Through the looking glass:

Extensible Processors

May be fixed instruction sets and standardized instruction set architectures (ISA) are not the best way to get the ultimate efficiency into embedded applications. May be the better way is to tailor the instruction set and the peripheral units of YOUR OWN processor (system on a chip - SOC). A few good instructions can save milliseconds. Years ago, engineers and programmers settled on standardized processor architectures to maximize software life and to minimize reprogramming. Instruction sets remained fixed, while architectural implementations varied, taking advantage of new technology and design methodologies. While this approach did deliver cost-effective processing, it forced the programmers to tailor their software to the application problem, even if a hardware assist would be much more cost effective.

Today, there is a third way, one between fixed instruction sets and custom ISAs. A new instruction or hardware capability would be automatically included in the assemblers, compilers, libraries, and operating software. Thus you can add a new instruction, one that the operating system will automatically use, or one that provides new hardware functionality available to programmers as one or more new instructions used in functional libraries. This addition of instruction functionality can make a big difference for many embedded applications that handle specialized interfacing and packet processing tasks.

Two fabless processor vendors - ARC and Tensilica - have taken this extensible processor approach for their RISC CPUs. Both companies based their designs on a RISC processor base, and both designs enable developers to pare down instructions for a minimal design, or to add new instruction functionality and coprocessors to the CPU. ARC has made a name for itself by fielding a minimal RISC core with a small footprint and a scalable instruction set. Tensilica, a more recent arrival to the processor business, has a 16-/24-bit instruction word RISC. Both companies rely on synthesis to handle the instruction integration.

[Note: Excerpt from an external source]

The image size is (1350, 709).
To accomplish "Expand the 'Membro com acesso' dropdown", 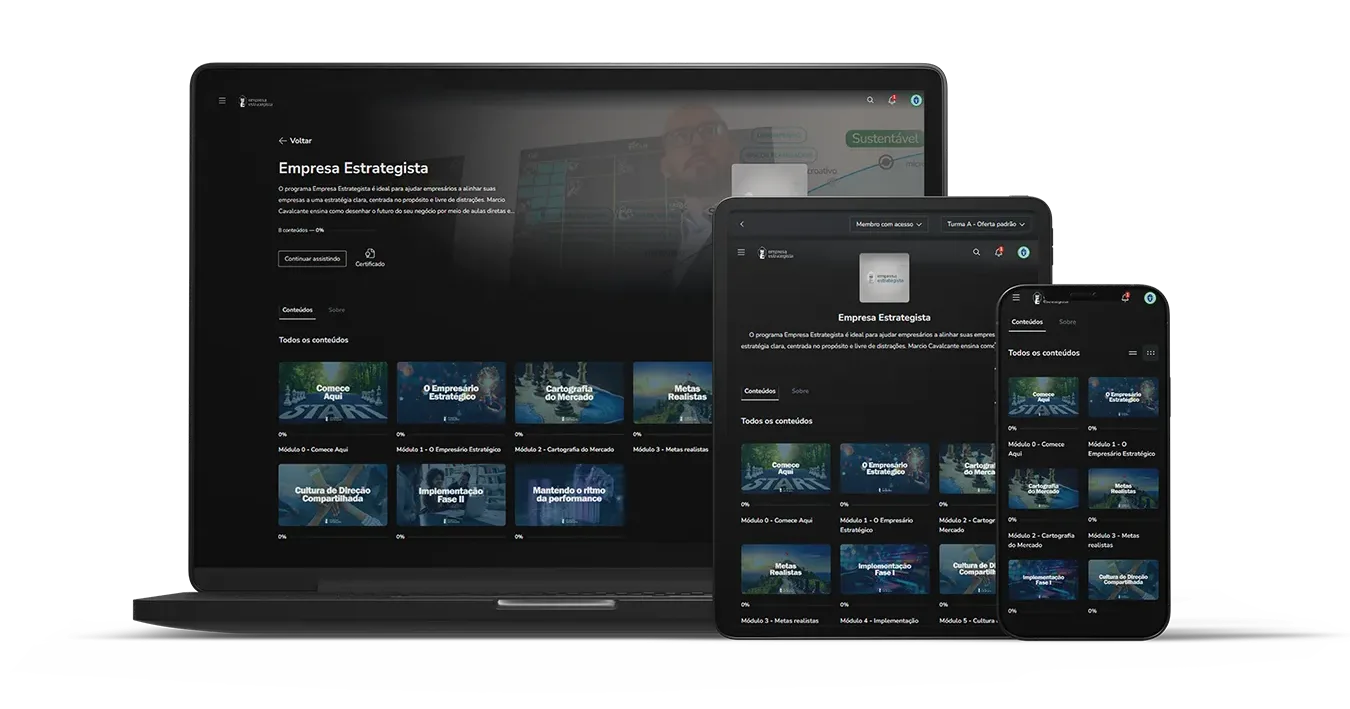I will pyautogui.click(x=889, y=224).
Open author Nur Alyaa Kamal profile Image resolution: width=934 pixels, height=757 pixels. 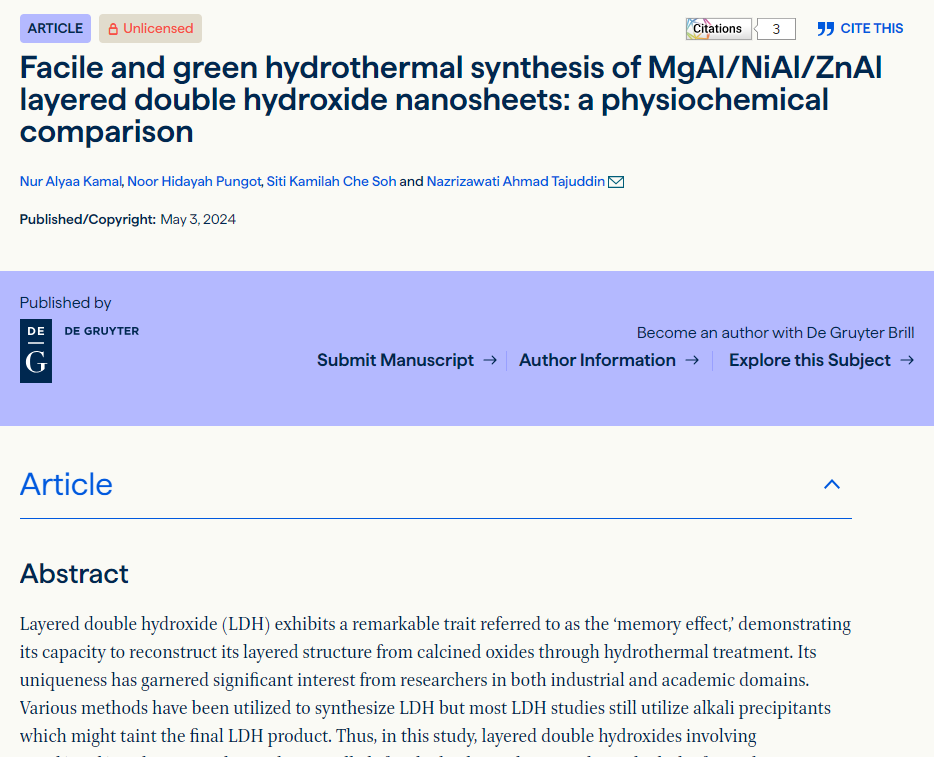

The ARC architecture and tool chain enabled designers to tailor the RISC CPU to their design needs, especially letting them eliminate unneccesary instructions and functions. They could also add new instructions, registers and logic resources as needed, relying on logic synthesis to integrate the logic. Later developments opened up this add-on capability to third parties, not just licensees, allowing the third party to add functions (and the instruction to access them) to a library for licensee's use. ARC now has a Plug-In program to encourage 3rd party developers to supply new functions. These ARC Plug-Ins can include instructions, new registers, memory, peripheral IP, custom register flags, A DSP function unit, and bus interfaces. The Plug-Ins are automatically supported by the ARC software tool chain.

Tensilica has taken a language and layout approach to CPU extensibility. You can specify their added functionality in Tensilica's special design language, TIE (Tensilica Instruction Extension Language), a Verilog-like language. With TIE, you can define the hardware resources, such as registers and functional units, or coprocessors and their operations for new instructions. Or you can extend existing instructions with new resources, such as more registers. But the additions have to fit into Tensilica's efficient chip layout scheme. You can also add processor and user states, register files, instructions, coprocessors, and C data types.

Next, Stretch’s software-configurable processors combine the ease of software development associated with general purpose processors and DSPs, with the parallelism and flexibility of FPGAs. Stretch achieves this unique combination by embedding programmable logic entirely inside the processor architecture.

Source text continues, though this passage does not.